------ Available data ------

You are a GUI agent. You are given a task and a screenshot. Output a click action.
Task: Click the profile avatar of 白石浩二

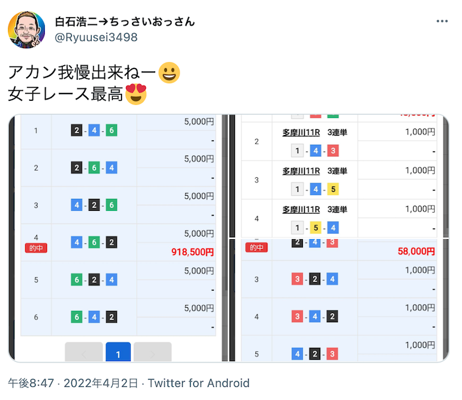point(26,30)
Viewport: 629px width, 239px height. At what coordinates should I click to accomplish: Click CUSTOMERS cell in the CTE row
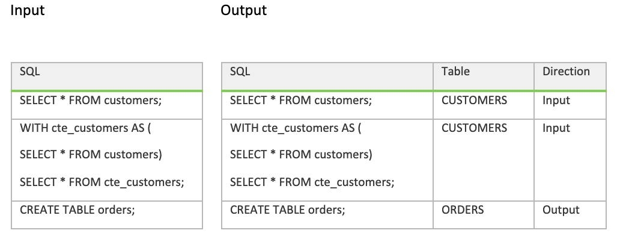(474, 128)
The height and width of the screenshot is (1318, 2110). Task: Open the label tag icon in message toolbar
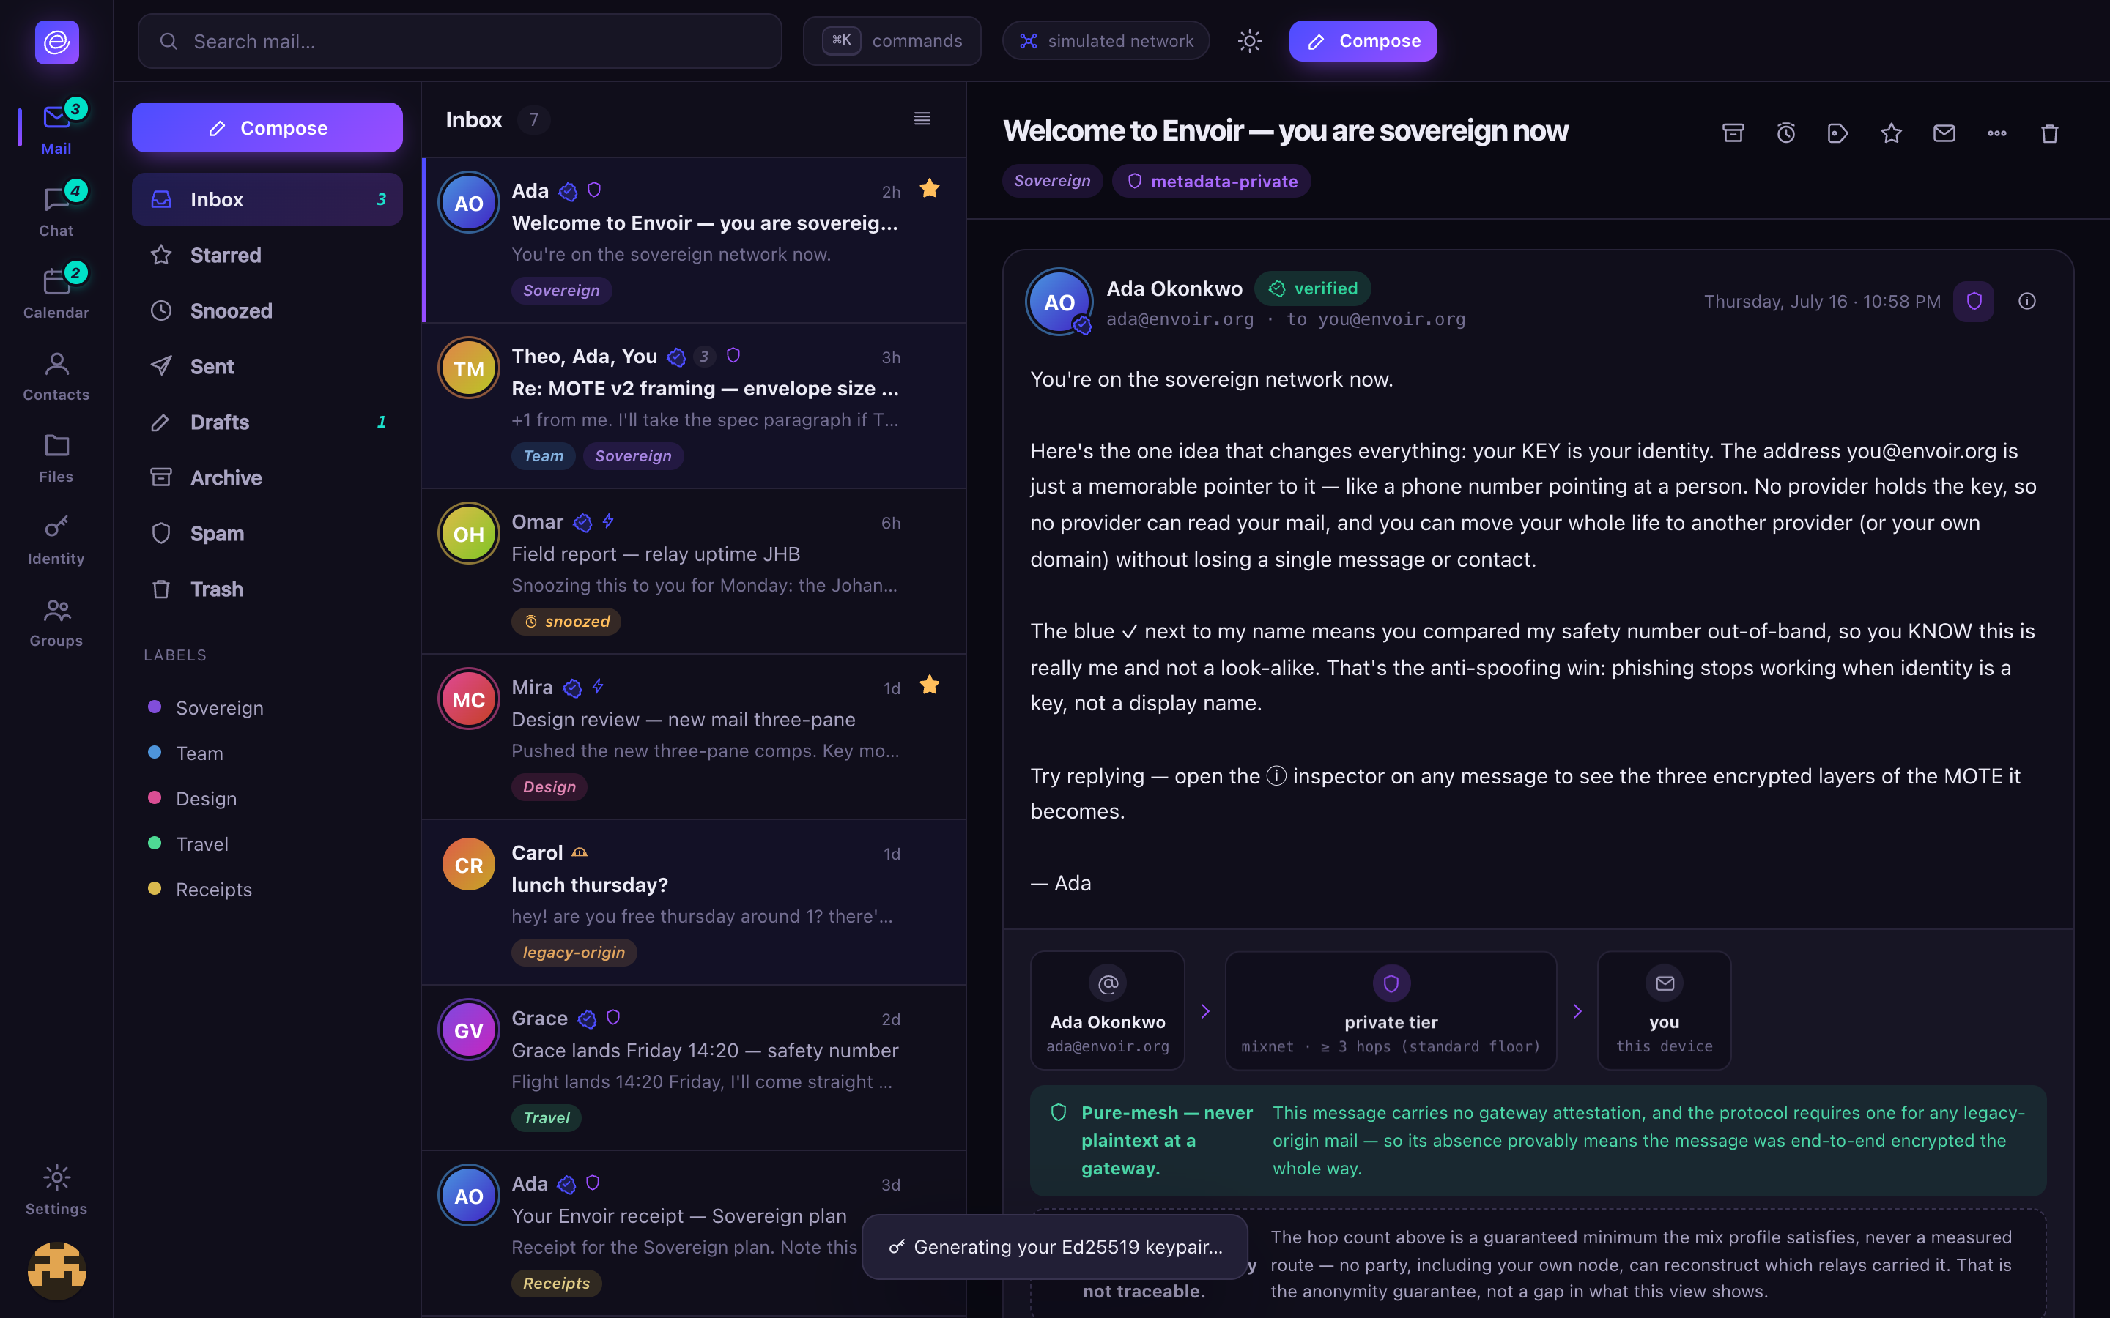1838,132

------

#### Task statement
An exact repeat of all the data is required, pictures excluded.

#### Result
You are a GUI agent. You are given a task and a screenshot. Output a click action.
Task: Click the profile avatar of 白石浩二

point(26,30)
Viewport: 629px width, 239px height. At what coordinates should I click to accomplish: Click CUSTOMERS cell in the CTE row
(474, 128)
The height and width of the screenshot is (1318, 2110). Task: Open the label tag icon in message toolbar
1838,132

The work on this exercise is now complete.